“a Chase Up Into The Sky”


In time, skating troupes, bathing beauties, circus acrobats, and mediums (who wanted to be closer to the spirit world) all performed on the observation decks. A Hollywood film showed King Kong at the literal height of his career. Health nuts climbed the building’s 1,860 steps despite discouraging frowns from a management fearful of heart attacks. The building had its share of excitement- there were minor fires and periodic shootings, and there were the inevitable suicides. One of the first was headlined in the Mirror: PRETTY IRMA, SHE LEAPED FOR LOVE FROM THE WORLD’S HIGHEST BUILDING . Suicide rails were installed around the observation decks in 1947.

When Smith died in 1944, much of the fun died with him, but so did the hard times of depression and war. Empire State entered an era of peace and plenty; the city’s office occupancy rate rose above 98 per cent, and the vast corridors in the sky, dark and empty for so many years, kindled with light and business.

Barely out of financial trouble, the building that had had little success in mooring dirigibles came into tragic contact with another type of aircraft. At 9:49 on the drizzly, misty morning of July 28, 1945, an Army B-25 crashed into the north side of the cloud-shrouded colossus. It tore a jagged eighteen-bytwenty-foot hole between the seventyeighth and seventy-ninth floors and spewed flaming gasoline five stories up and down.

One of the plane’s engine’s shot across the seventy-eighth floor, ripped through the south side of the building, and wound up in a sculptor’s studio on the opposite side of Thirty-third Street. The other motor, along with part of the landing gear, crashed into an elevator shaft and landed atop an empty car, which then plunged to the subcellar, touching off another fire.

The crash had also weakened the cables of another elevator—carrying two women. The cables snapped, and the car fell seventy-five stories, but its slowing devices were still operative; though badly injured, both passengers survived.

Fire fighters were able to take elevators to the sixty-seventh floor, but they had to hoof it from there. “It is difficult,” said the fire commissioner’s report, “to fight a blistering hot gasoline fire after plodding up eleven or twelve flights of stairs, encumbered with rubber clothing, weighted clown with heavy rolls of hose.”

Fourteen people were killed in the accident: eleven workers trapped in the Catholic War Relief offices on the seventy-ninth floor, and the pilot and two military passengers aboard the B-25. The death toll might have been much higher but for the fact that the seventy-eighth floor was unoccupied—and that July 28, 1945, was a Saturday.

It took twelve months and nearly one million dollars to repair the building.
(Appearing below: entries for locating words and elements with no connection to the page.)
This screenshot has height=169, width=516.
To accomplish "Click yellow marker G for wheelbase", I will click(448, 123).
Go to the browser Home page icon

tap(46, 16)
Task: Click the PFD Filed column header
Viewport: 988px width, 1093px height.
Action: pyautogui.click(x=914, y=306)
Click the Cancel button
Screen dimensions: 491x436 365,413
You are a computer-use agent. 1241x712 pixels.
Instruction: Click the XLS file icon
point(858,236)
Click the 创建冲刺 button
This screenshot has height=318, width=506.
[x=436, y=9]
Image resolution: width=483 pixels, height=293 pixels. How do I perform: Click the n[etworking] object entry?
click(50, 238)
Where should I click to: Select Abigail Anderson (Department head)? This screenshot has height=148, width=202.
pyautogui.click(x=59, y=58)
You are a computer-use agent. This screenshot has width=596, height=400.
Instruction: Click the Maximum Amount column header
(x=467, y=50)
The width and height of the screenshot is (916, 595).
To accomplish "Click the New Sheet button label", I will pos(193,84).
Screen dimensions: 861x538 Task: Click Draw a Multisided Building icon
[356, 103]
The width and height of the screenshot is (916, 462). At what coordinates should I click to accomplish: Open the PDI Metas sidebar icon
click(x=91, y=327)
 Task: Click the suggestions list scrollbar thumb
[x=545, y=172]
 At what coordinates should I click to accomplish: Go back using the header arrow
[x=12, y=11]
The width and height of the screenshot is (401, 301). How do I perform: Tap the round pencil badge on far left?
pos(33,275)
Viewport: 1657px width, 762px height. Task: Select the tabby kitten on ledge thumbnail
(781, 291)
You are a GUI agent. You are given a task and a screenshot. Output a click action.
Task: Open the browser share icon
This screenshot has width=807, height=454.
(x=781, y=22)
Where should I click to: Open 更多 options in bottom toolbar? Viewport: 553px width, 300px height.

The work had hardly been completed when the elevator operators went on strike. Some determined tenants climbed the stairs to their offices. One day a group of brokers on the thirty-first floor sent out for lunch—which included 150 sandwiches—and tipped the delivery man seventy-five dollars. One man spent three days in his sixty-eighth-floor office waiting for an important phone call (he got it).

In 1950 the Empire State Building grew another 222 feet with the addition of a television tower that could accommodate transmitting antennas for all of New York’s channels. (In 1965 a master FM radio antenna was installed just below the television facility.) The red warning lights along the television spire are the only ones that operate 365 nights a year. Since the mid-fifties the others—the floodlights for the top thirty stories and the massive fluorescent panels of the tower—have been extinguished on cloudy or foggy nights during the wild-fowl migratory seasons. It was found that cloud-diffused light tended to disorient birds and to lure them into fatal collisions with the building.

The Empire State Building cost just under 41 million dollars, including land; in 1951, the year after John J. Raskob died, a group headed by Roger L. Stevens bought the building for 34 million dollars. The Prudential Insurance Company of America bought the land for another 17 million dollars and set up a lease-back arrangement with the new owners. In 1954 a Chicago syndicate led by Colonel Henry Crown acquired the Empire State for 51.5 million dollars. The most recent ownership change came in 1961: Prudential, together with a syndicate headed by Lawrence Wien, a lawyer, and Harry Helmsley, a realtor, bought the build- ing for 65 million dollars. Prudential became the owner of record, and granted the Helmsley-Wien syndicate a 114-year master lease. They pay an annual rent of 3.2 million dollars while collecting some 14 million dollars from tenants, TV networks, and tourists who come to see the city from the sky.

The past few years have been good to Empire State. With about 932 tenants, it is all but full to capacity. Two sub-ground-level floors, unoccupied since construction, have recently been opened up, adding another 75,000 square feet of space. As always, these is a staggering variety of goods and services available within the building.

But ownership of the capsule metropolis carries with it many headaches and means a ceaseless battle against obsolescence. The elevators have been automated, and air conditioning has been installed. The exterior has already been cleaned and recoated, and the window frames have been repainted. The maintenance cost is a sizable 1.35 million dollars per year.